The points I want to display on my map have a field representing country, and a field for latitude/longitude. The way I have been getting the totals is to run a query for each polygon by the country code like so:

east_europe_total = Point.objects.filter( Q(country_code='TR') | Q(country_code='CZ') ... ).count()

Which is not very good if I want to have a boundary go across a country, or if I ever want to re-organize my polygons 'sectors'. A much better solution is to give the KML file to the database (which is PostGIS) and have it all sorted out for me. Is this possible in any way? If not, then what about converting the KML file to a format that can both be easily inserted to Google Maps and be query-able by postGIS?

+5  A: 

Although it doesn't fully answer your request, I've found this article invaluable, both for its readable narrative (of an operation somewhat different from the one you need -- and different from what I was trying to do at the time, too -- but still requiring PostGIS to interact with a KML file).

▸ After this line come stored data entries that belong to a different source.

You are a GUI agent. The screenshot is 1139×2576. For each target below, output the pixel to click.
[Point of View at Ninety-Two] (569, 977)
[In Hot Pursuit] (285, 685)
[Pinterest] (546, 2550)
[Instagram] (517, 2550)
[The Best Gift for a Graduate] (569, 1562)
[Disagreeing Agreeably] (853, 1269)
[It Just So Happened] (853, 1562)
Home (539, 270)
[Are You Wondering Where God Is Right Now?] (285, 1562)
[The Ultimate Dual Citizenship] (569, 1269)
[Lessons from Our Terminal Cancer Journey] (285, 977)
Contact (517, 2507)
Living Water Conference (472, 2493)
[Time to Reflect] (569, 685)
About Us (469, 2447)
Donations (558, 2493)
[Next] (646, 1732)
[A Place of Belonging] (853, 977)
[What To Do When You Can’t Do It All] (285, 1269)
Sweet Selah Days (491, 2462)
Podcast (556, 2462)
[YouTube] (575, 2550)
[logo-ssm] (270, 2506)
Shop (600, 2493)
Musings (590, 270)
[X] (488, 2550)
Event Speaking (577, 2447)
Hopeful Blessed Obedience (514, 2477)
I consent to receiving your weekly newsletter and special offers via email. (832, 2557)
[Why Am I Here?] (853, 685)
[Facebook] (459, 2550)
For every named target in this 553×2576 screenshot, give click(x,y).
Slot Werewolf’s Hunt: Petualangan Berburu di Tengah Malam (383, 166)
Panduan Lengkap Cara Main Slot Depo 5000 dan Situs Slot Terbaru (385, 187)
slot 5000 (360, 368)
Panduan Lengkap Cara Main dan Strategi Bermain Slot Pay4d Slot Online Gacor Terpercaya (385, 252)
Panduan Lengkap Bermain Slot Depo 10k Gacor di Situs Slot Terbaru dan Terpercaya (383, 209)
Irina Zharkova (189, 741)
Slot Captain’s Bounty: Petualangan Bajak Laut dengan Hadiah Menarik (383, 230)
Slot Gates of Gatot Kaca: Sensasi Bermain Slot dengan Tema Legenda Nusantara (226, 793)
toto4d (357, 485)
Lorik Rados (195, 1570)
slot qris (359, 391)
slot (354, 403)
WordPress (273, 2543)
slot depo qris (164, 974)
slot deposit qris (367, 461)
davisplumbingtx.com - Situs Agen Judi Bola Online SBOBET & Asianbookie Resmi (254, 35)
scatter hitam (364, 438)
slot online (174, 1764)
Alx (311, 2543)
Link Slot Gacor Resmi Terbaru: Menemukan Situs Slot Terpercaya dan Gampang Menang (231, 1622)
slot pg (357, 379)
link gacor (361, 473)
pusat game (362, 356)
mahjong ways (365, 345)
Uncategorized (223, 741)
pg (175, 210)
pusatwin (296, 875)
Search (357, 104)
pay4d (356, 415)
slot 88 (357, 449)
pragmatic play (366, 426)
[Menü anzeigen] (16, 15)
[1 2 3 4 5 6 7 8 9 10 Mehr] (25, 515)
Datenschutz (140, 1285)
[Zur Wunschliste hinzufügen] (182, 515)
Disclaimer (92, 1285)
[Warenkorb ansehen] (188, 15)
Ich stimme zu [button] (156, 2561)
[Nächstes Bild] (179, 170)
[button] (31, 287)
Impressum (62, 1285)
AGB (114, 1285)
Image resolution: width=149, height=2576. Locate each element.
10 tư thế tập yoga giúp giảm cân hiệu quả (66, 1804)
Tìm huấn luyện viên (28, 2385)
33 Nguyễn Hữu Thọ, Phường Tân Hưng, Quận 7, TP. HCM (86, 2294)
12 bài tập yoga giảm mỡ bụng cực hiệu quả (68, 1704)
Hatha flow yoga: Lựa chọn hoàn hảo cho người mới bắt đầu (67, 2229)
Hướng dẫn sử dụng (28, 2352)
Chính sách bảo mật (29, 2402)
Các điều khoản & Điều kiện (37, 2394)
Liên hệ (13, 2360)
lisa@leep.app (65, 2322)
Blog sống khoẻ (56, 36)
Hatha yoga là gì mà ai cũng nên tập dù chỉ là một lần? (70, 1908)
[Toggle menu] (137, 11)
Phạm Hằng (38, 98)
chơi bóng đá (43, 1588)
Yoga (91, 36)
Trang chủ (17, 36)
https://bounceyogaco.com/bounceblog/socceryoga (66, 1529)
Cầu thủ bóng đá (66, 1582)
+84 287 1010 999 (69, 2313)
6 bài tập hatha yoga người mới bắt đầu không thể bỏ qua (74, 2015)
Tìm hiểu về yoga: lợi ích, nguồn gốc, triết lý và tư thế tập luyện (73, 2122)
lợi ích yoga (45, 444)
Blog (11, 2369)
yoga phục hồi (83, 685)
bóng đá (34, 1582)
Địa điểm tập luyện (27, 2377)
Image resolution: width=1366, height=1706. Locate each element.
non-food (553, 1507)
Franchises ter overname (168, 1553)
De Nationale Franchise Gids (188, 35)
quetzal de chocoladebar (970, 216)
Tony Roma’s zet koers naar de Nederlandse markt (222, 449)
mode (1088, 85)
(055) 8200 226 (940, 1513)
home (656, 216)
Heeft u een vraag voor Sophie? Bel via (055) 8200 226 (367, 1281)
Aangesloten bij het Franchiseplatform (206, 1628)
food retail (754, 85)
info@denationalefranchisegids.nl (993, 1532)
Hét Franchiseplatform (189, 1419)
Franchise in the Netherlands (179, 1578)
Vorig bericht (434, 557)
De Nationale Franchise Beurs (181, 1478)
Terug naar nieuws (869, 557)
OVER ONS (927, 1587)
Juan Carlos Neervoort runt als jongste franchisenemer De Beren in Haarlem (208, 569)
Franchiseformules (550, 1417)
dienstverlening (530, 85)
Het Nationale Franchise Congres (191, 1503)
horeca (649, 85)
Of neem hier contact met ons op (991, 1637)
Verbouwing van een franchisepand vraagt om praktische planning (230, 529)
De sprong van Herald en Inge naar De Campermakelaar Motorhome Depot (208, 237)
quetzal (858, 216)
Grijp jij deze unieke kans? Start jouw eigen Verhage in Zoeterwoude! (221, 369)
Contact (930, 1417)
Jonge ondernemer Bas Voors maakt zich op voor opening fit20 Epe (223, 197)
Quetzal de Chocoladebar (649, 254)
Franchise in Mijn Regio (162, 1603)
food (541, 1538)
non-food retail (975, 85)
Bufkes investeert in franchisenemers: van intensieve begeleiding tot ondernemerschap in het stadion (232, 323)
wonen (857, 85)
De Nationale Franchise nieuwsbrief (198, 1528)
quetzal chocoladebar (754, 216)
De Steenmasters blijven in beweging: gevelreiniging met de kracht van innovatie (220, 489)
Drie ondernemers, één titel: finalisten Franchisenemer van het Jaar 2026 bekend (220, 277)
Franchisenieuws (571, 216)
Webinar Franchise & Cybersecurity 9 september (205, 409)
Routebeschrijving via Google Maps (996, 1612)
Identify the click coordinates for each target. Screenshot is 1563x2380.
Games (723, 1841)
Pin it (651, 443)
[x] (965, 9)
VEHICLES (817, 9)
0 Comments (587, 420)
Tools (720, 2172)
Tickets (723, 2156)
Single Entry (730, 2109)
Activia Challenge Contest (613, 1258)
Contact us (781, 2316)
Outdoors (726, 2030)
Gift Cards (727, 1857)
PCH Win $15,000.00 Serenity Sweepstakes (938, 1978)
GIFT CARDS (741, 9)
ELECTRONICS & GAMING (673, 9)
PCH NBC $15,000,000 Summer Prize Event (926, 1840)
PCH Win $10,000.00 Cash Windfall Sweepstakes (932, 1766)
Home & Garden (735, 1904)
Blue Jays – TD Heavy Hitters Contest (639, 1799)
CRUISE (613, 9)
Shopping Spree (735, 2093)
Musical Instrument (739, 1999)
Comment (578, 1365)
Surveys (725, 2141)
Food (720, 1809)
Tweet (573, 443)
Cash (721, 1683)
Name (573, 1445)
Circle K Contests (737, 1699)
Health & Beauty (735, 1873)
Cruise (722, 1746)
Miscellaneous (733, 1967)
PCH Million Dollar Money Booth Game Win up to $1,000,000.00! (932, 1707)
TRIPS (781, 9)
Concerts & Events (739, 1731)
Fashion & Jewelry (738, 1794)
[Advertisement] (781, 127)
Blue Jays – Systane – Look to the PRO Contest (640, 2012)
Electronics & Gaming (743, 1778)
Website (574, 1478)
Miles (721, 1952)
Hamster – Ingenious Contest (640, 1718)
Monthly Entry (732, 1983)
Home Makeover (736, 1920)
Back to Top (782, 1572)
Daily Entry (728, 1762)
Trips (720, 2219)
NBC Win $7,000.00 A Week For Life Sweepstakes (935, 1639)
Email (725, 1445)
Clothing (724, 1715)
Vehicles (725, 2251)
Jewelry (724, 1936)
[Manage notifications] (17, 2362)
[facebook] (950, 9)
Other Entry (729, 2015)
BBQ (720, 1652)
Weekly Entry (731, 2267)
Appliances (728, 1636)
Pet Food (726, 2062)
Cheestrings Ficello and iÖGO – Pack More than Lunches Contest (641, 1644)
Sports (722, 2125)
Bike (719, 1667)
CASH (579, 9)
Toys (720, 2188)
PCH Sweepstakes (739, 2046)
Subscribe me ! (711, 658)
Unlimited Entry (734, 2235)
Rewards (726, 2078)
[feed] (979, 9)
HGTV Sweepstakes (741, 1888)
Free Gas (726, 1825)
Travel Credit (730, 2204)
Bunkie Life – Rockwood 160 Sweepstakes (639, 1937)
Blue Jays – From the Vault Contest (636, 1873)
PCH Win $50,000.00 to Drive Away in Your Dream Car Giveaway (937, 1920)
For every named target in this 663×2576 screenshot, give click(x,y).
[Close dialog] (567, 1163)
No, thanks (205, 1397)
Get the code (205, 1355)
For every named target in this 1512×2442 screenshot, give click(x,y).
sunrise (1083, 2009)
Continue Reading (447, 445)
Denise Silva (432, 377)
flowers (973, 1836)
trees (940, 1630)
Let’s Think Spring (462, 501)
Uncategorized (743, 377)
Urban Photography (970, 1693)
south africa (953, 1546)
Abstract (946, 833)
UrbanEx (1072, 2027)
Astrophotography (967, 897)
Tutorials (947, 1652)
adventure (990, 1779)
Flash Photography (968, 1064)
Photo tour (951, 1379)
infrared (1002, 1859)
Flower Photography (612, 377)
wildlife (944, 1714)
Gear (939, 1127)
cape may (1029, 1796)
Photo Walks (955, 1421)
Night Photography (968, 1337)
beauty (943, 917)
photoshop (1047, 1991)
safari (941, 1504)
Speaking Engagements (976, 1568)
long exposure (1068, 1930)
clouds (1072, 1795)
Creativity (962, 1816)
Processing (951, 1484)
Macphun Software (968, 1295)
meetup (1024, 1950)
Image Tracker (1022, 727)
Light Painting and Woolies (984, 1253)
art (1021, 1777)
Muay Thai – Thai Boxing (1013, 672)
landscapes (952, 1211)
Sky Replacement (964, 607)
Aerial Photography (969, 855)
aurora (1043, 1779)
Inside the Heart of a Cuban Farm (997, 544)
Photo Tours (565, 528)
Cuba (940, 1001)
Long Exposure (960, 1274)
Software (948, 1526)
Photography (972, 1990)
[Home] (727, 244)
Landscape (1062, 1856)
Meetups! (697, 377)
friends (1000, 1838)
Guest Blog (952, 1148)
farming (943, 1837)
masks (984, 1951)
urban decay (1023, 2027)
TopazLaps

As the article's author says,

Generally there is a lot of GIS jargon that is quite academic, mathematical and disconcerting for the uninitiated (e.g. convex hulls) but if you keep looking long enough you'll eventually find what you need!

...and readable articles like this one (with pointers to many tools &c) are a start.

So, to summarize, first you need to find an acceptable way to turn your KML into a format PostGIS knows about [or specifically ogr2ogr knows about] such as GML (and validate that), then something like ogr2ogr lets you load that format into PostGIS -- and then of course you still need the point-in-polygon operations, but, hey, it's a start.